虽然ELISA技术具有快速廉价、灵敏度高等应用优势，在实践发展中已经成为食品安全检测分析的首选，但也存在较多问题，具体体现在以下几点。①制备抗体较为困难。②对试剂的选择性较高。③无法同时分析多种成分，结构类似的化合物很容易出现交叉反应。

3.1.2 解决策略

为了有效解决上述问题，各国学者在实践探究中提出了以下对策。①要根据等待检测物质的基本特征，整合多门学科知识，引入立体化学设计理论、计算机模拟技术、组合化学等内容，构建不同结构与活性关系的评价模型，以此提升技术检测结果的准确率，并得到亲和性更高的免疫源性的重组抗原。②在存在多个检测目标的情况下，依据条件控制抗原针对某一类物质构成特异抗体，最终可以在一次实验中，同时检测不同物质的总体数量。

3.2 未来展望

分析当前食品安全检测发展情况可知，相比其他检测技术，ELISA技术具有准确度高、灵敏度强、检测过程安全可靠等优势，且能一次性处理大批量样品，因此非常适合筛选性实验操作。需要注意的是这类技术也存在较多问题，如不能检测包含多种成分的食物、应用试剂具有一定的选择性、在处理结构类似的化合物时要进行适宜的交叉反应等[5]。
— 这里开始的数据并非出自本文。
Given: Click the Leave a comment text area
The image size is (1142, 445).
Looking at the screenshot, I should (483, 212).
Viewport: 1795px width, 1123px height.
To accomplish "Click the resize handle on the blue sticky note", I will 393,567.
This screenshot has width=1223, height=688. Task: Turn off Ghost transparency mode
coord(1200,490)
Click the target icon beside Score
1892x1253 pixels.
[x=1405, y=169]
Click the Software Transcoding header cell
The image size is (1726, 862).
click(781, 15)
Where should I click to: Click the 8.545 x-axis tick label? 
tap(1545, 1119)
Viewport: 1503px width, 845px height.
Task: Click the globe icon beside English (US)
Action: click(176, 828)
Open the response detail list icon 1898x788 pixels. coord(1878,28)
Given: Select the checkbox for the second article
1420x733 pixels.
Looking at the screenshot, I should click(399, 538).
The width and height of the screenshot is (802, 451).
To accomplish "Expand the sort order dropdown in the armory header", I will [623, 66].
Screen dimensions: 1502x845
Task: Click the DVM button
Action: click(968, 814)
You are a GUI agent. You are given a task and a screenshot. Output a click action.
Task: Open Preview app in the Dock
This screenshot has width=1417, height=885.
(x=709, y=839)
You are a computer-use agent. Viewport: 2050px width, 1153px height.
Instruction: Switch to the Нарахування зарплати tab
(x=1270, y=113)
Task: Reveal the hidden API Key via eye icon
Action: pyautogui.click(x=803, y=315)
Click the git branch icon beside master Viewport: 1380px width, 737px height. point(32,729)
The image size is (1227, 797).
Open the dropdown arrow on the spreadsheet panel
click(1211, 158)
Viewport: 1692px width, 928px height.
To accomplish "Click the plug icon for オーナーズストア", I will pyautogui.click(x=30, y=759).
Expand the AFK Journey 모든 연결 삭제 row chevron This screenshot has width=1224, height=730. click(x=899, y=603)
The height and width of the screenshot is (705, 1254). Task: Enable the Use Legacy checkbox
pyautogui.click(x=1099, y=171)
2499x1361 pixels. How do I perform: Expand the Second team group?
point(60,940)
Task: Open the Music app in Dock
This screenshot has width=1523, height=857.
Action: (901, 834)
因此，科研学者在实践探究中提出将该技术与其他检测技术进行整合运用，这样既可以降低交叉反应，又可以提高检测的灵敏度。

相比其他技术，酶联免疫吸附技术对设备技术的要求不高，实践支出成本更低，技术灵敏度更准确，最终试剂保存时间较长。因此，要在全面了解食品安全管理现状的基础上，根据酶联免疫吸附技术的应用原理和优缺点，合理运用到不同类型的食品安全检测工作中。同时，要全面开发效率高和性能强的重组抗原，结合实证案例分析标记测定方法，并将媒体外定向进化运用到实践检测工作中，由此获取多样化的测定仪器设备，这样既可以提升实践检测水平，保障检测工作的稳定性，又可以进一步扩大检测技术的应用范围，为保障我国食品安全奠定基础条件。

4 结语

综上所述，随着社会经济和科学技术的不断提升，城市居民的生活质量越来越高，人们在重视食品安全检测工作的同时，对食品安全检测提出了更简便快捷的要求。相比其他检测方式，酶联免疫吸附技术的结果更加准确，样品处理数量更大，但依旧存在较多问题，如无法提高试剂的选择性、无法进行多残留分析、结构类似的化合物会出现交叉反应等。但随着多种技术理论的整合应用，新的酶联免疫吸附技术在实践探究中取得了优异成绩，相信其在未来食品安全管理中必然可以继续发挥重要作用。